Who Cares? - The Cost Issue.

One of the reasons that motorcycles use so much fuel is that the cost of that fuel tends to be very low compared to all the other costs of operating a motorcycle. With fast wearing tires needing to be replaced every few thousand miles as well as drive chains, sprockets, chain sliders and brake pads that all wear out pretty quickly motorcycles tend to be rather expensive to operate. In addition to the high cost of periodic replacement of minor wear parts the purchase price of the motorcycle is typically very high compared to the rather small number of miles it is ever likely to wrack up. The reality is that the cost of the fuel tends to seem small and insignificant compared to all the other large costs of operating a motorcycle. What this leads to is a situation where motorcycle riders can only justify the expense of motorcycle ownership for the high performance thrill ride that is possible. It is then higher performance that makes a motorcycle a better value, and fuel mileage usually is only significant for the length of ride that can be accomplished on a single tank.
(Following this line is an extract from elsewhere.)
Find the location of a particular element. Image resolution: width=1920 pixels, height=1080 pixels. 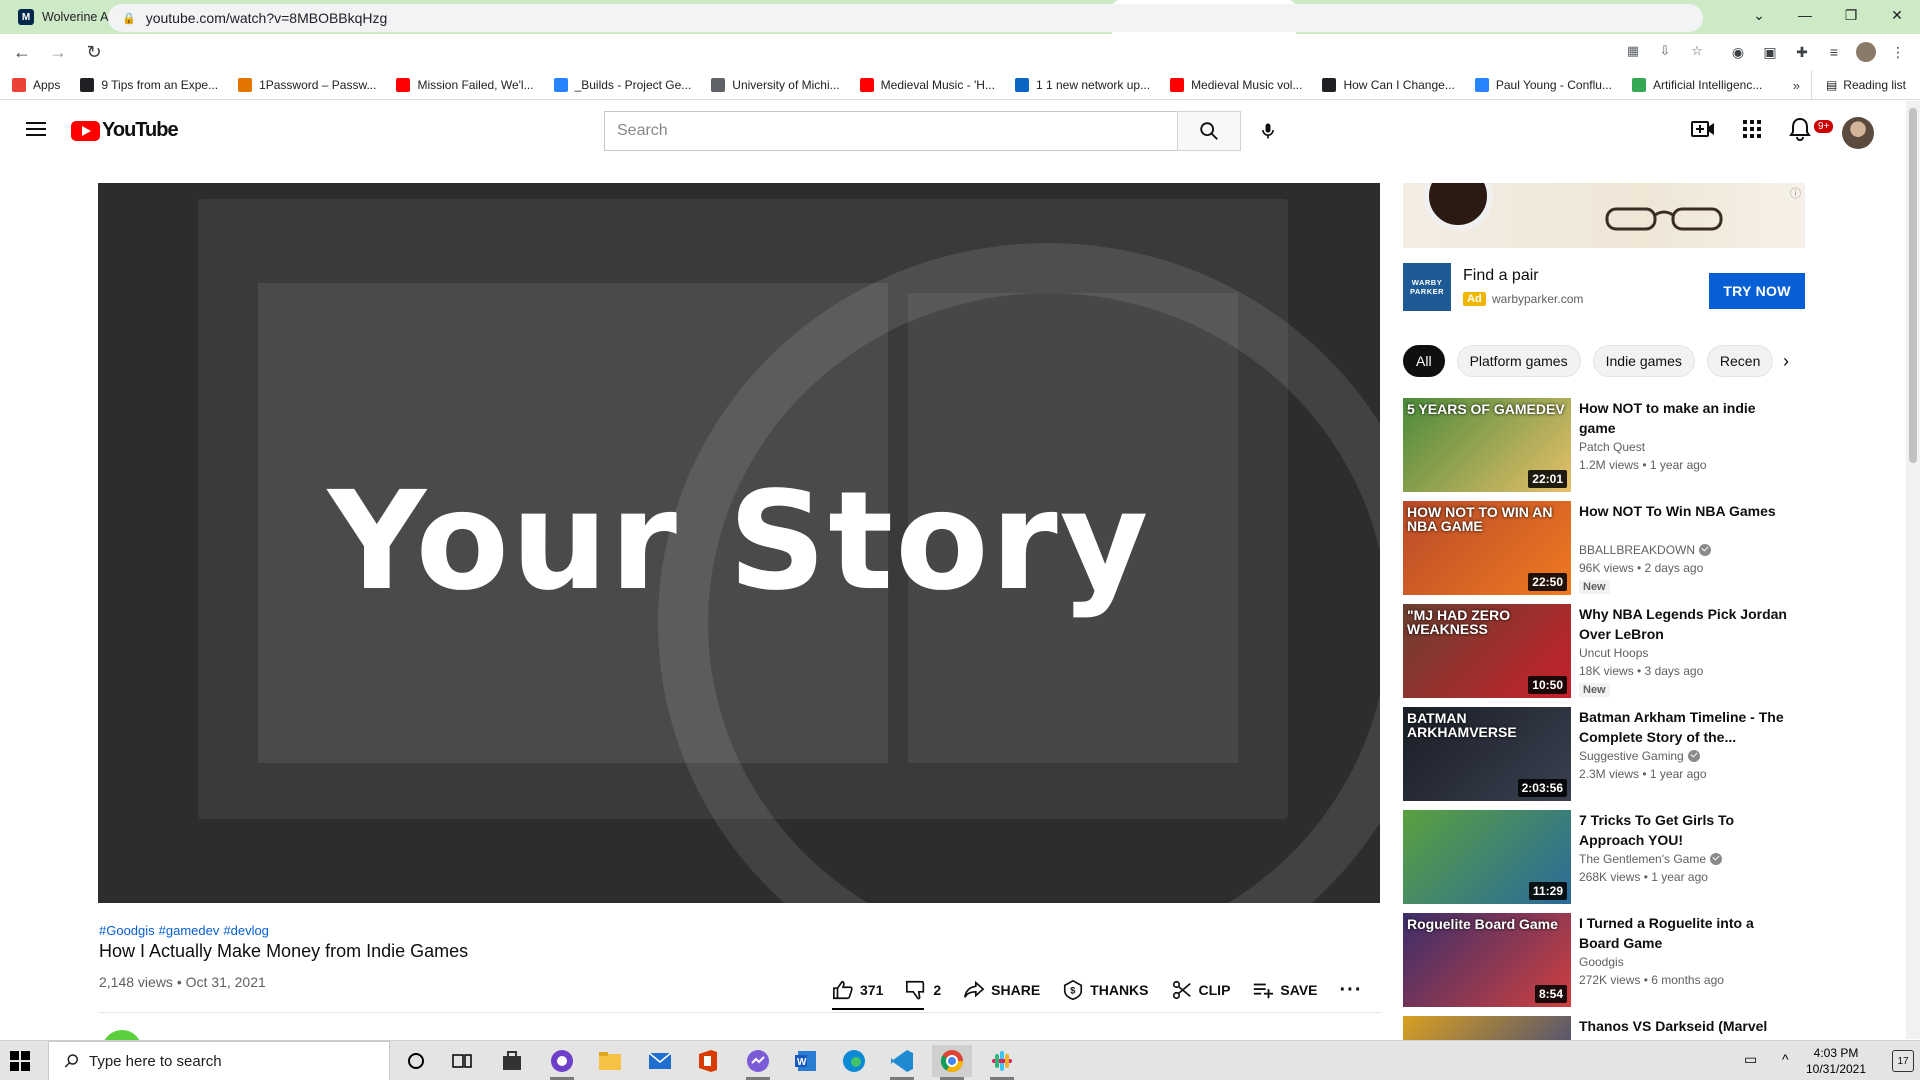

Since just one or two hours is usually a long enough thrill ride the distance that the bike can go on one tank of fuel is usually not much of an issue. Longer range would be nice, but lighter weight, higher performance and lower purchase price tend to seem more important for the thrill seeking motorcyclist. If most motorcycle purchasers just don't really care how much fuel the bikes use there is little incentive for manufacturers to invest in development work towards more fuel efficient bikes. This is of course not always the only reality, because many people are interested in lower fuel consumption simply from an ideological perspective. When the total cost of motorcycle ownership dwarfs the cost of the fuel though it is inevitable that this will influence the industry in general in some significant ways.